I'm here to tell you that it other people think you have clutter around you, and you know where everything is, and you can find things that you need, and you are not surrounded by dust, mould or anything else one would consider gross –you're okay in my opinion. Happy creative!
It's important to recognize that everyone's circumstances and preferences are different, and what works for one person might not work for another. For those with conditions like osteoporosis of the spine, or other physical limitations, it might indeed be more practical and safe to keep items at a more accessible height, even if it appears as clutter to others.
Furthermore, many highly creative people find that a certain level of clutter can actually foster their creativity. The process of producing great pieces of literature or art often begins with disorganized first drafts or scattered materials. For these individuals, a lack of clutter could potentially stifle their creative process.

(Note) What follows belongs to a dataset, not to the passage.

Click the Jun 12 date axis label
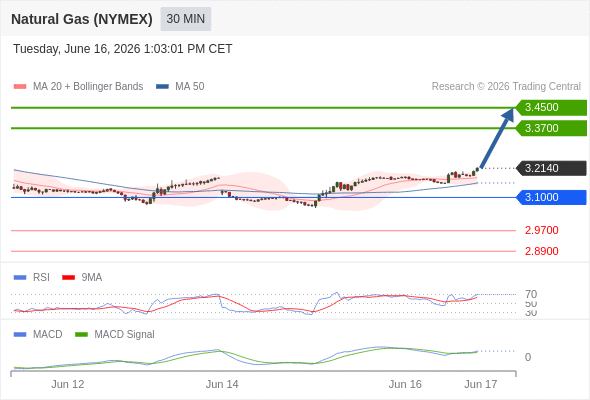Image resolution: width=590 pixels, height=400 pixels. coord(68,384)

It's crucial to understand that everyone has unique needs and preferences, and what might seem chaotic or disorganized to some can be functional and inspiring to others. We should strive to be empathetic and avoid imposing our own values or expectations on others. After all, what might be perceived as minimalism by some could be overwhelming or even traumatic to others.
In summary, it's essential to embrace and respect the diversity in how people organize their surroundings, especially when considering individual circumstances, abilities, and creative processes. Emphasizing understanding and empathy will allow us to better support and appreciate one another.